Using the games, Siemens UK doubled the proportion of female candidates that made it past the initial stages of graduate recruitment than in the previous year, according to data recently released by Arctic Shores. Another company that makes such tests, Pymetrics, says its assessments have boosted recruitment of under-represented groups, with one financial services firm increasing the number of minority candidates offered technical roles by 20 per cent. However, it’s not clear if the boost could simply be down to an increased focus on or awareness of diversity in the workplace.

The games are meant to offer a form of psychometric testing and are based on techniques developed for measuring personality traits. But whereas in academic research the tests are generally calibrated the same way for all participants, when used for recruitment they are often tweaked depending on how existing employees at a company play them.

“We go into these companies and say, ‘Your individuals may be different. Let’s use your high performers to put together a data set,’” says Frida Polli, co-founder of Pymetrics. In other words, if your gameplay matches that of someone already at the firm, you’re more likely to advance to the next stage of recruitment.“You can develop a game-based assessment as rigorous as any traditional psychometric assessment,” says Richard Landers at Old Dominion University in Virginia. “But I don’t know how many companies actually succeed at that.” This is because it takes time and money to show that any assessment’s measurement of a given trait is statistically reliable.

Landers performed an independent review of game-like intelligence tests by Australia-based firm Revelian and says the results were reliable. Arctic Shores have also ran a study with around 300 participants to validate their games.

Caryn Lerman at the University of Pennsylvania has studied brain-training apps and says that although people’s improved performance at these can be tracked over time, they generally have no observable impact on cognitive ability in the real world. She is sceptical that playing the games well corresponds to ability to do a good day’s work in the office.
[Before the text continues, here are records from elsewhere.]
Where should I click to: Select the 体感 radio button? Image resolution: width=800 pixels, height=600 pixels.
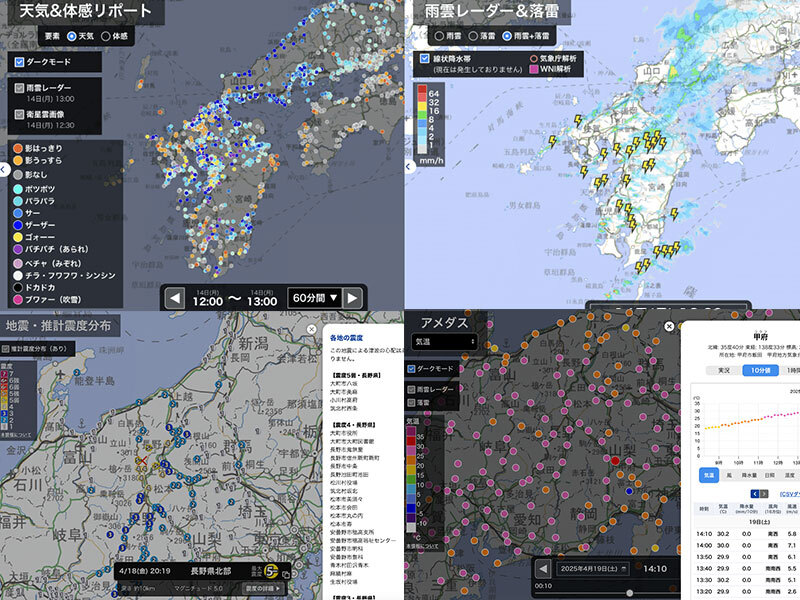tap(108, 37)
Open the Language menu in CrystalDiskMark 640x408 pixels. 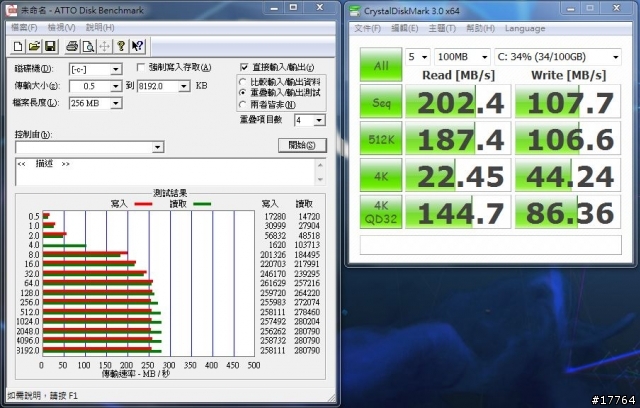pyautogui.click(x=525, y=28)
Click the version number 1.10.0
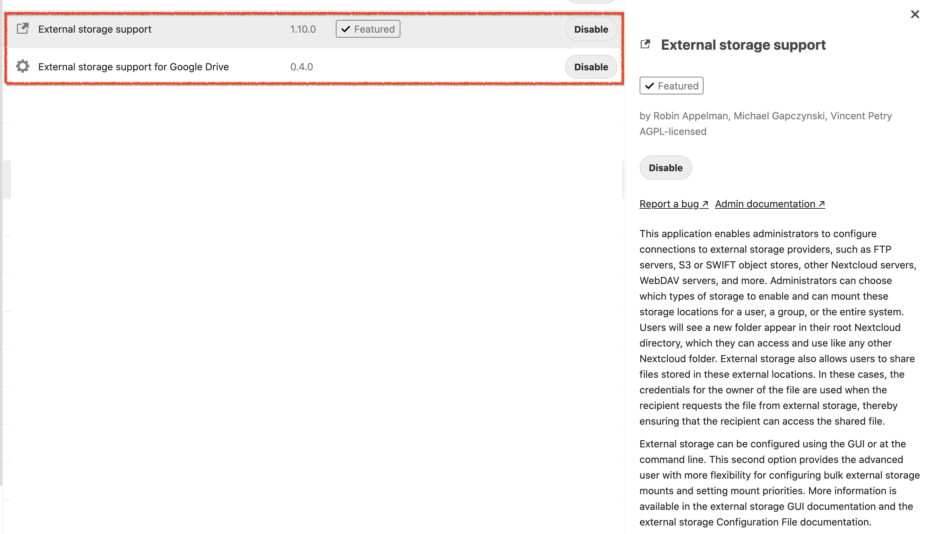930x534 pixels. (x=303, y=29)
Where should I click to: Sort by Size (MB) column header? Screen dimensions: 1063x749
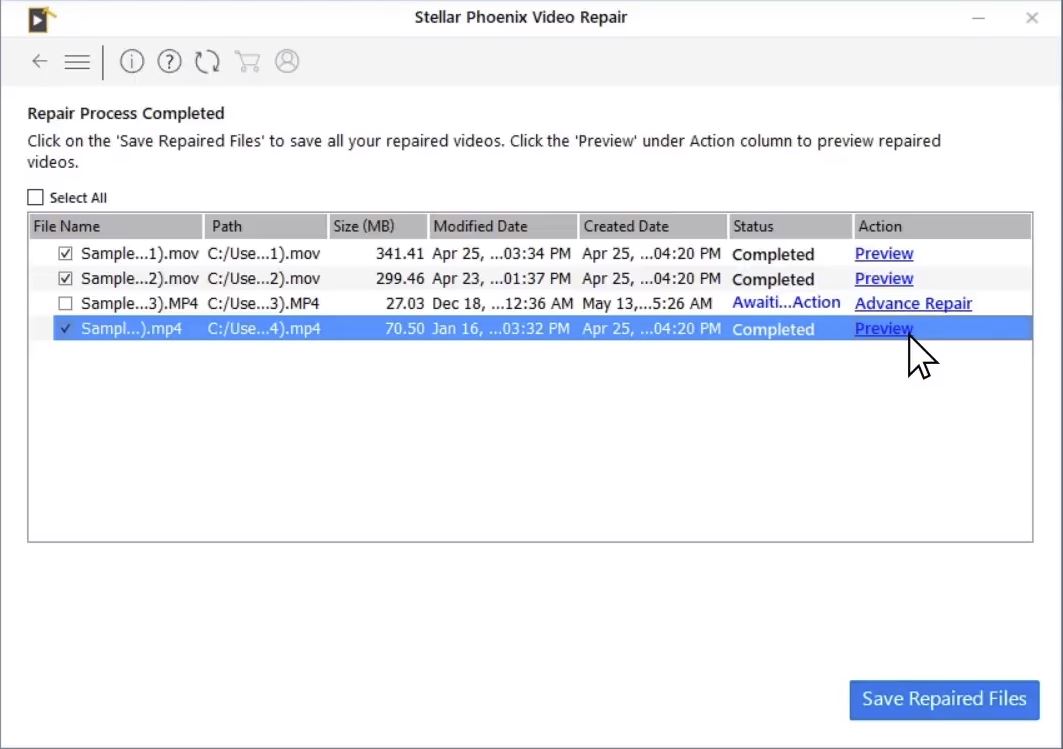point(377,226)
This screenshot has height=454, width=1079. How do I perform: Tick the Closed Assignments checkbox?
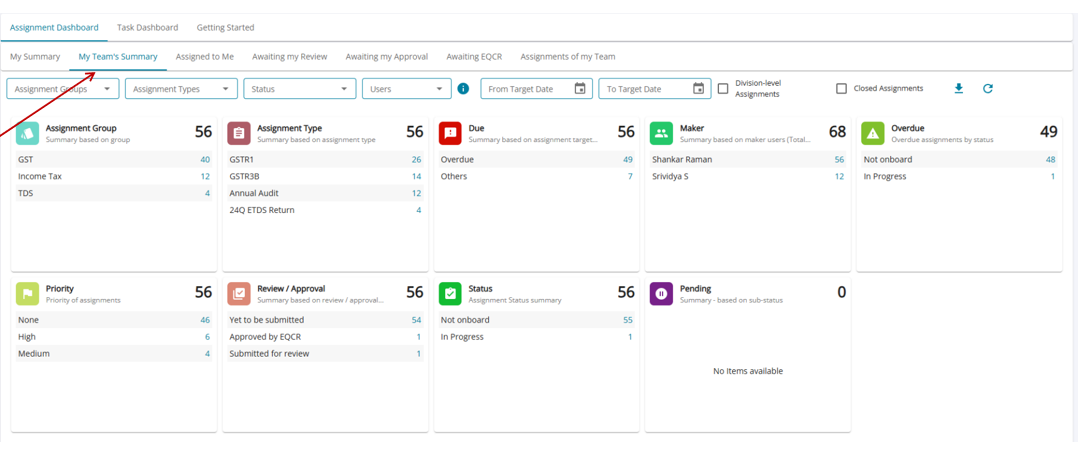(841, 89)
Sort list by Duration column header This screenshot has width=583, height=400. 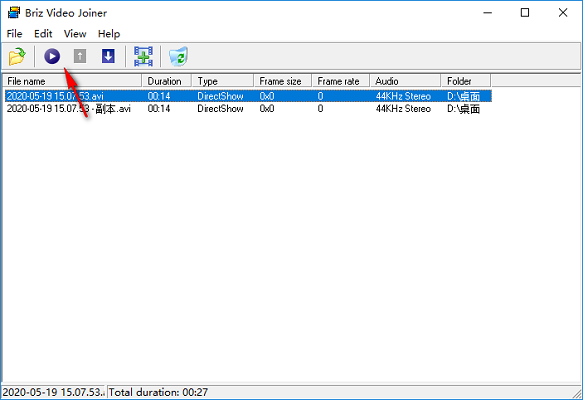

Although the game-based tests are mandatory, a company’s decision to interview someone may be based on other factors as well, such as their academic record. But in trying to find new ways of shortlisting the best of the bunch, companies risk alienating unsuccessful candidates, says Margaret Beier at Rice University in Texas. They might even expose themselves to lawsuits. “If I apply for a job, play games that seem totally unrelated to it and then don’t get that job, I might have a lot of questions about that assessment,” she says.